Low-energy phonon excitations in superconducting $R{\mathrm{Ni}}_2{\mathrm{B}}_2\mathrm{C}$ ($R=\mathrm{Lu},\mathrm{Y}$)

Inelastic neutron-scattering techniques have been used to study the low-energy phonon excitations in superconducting $R{\mathrm{Ni}}_2{\mathrm{B}}_2\mathrm{C}$ ($R=\mathrm{Lu},$ Y) to further characterize the anomalous features observed by Kawano et al. [Phys. Rev. Lett. 77, 4628 (1996)] for $R=\mathrm{Y}$ and Stassis et al. [Phys. Rev. B 55, R8678 (1997)] for $R=\mathrm{Lu},$ when these systems enter the superconducting ground state.

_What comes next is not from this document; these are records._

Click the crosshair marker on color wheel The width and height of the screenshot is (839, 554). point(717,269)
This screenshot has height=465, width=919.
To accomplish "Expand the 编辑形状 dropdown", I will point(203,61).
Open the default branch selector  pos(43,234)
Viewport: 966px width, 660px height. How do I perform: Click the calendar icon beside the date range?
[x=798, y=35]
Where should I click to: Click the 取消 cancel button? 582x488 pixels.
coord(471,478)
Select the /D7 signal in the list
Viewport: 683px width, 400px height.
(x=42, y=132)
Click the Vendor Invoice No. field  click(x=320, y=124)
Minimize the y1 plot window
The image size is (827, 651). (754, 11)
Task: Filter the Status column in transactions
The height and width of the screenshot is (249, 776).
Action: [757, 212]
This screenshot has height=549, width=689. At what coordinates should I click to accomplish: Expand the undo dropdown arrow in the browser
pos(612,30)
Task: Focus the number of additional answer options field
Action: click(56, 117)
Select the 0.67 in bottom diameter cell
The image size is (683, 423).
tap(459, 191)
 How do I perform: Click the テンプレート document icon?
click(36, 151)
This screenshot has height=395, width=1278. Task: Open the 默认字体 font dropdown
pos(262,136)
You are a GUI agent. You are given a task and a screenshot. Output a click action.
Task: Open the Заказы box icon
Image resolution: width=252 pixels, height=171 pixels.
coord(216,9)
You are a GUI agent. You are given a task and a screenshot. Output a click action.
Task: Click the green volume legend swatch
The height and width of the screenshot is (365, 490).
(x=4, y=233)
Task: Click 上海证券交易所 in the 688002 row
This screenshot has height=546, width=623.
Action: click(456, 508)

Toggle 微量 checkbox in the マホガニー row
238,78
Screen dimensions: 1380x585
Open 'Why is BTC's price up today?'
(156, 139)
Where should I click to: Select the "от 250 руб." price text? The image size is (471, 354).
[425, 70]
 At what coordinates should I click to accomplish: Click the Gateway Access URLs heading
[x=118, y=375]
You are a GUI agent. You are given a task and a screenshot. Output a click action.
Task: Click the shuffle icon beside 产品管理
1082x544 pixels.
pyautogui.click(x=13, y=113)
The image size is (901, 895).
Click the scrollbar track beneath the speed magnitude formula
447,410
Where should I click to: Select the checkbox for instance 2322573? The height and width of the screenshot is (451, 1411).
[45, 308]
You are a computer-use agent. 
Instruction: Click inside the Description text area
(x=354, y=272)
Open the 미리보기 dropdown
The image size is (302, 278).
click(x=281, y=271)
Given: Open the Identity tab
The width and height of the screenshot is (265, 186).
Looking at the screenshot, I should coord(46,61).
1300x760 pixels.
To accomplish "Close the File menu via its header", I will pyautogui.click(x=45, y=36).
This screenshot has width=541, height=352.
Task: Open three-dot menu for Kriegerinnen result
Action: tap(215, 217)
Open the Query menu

We find that above $T_c$ the frequencies of the ${\Delta }_4\left[\xi 00\right]$ lowest-lying acoustic and optic phonon modes decrease with decreasing temperature, for ξ close to the nesting vector ${\mathbf{\xi }}_m.$ In addition there is a shift of intensity from the upper to the lower mode, an effect characteristic of mode coupling. The observed intensity transfer between these modes above $T_c$ can be described satisfactorily in both compounds by a coupled-mode model. Below $T_c$ the observed spectrum changes dramatically: it consists of a sharp peak at approximately 4 meV with a broad weak shoulder at higher energies. The experimental results unambiguously show that this dramatic change is due to the onset of superconductivity in these compounds. In this temperature region, the results are in qualitative agreement with recent theoretical calculations.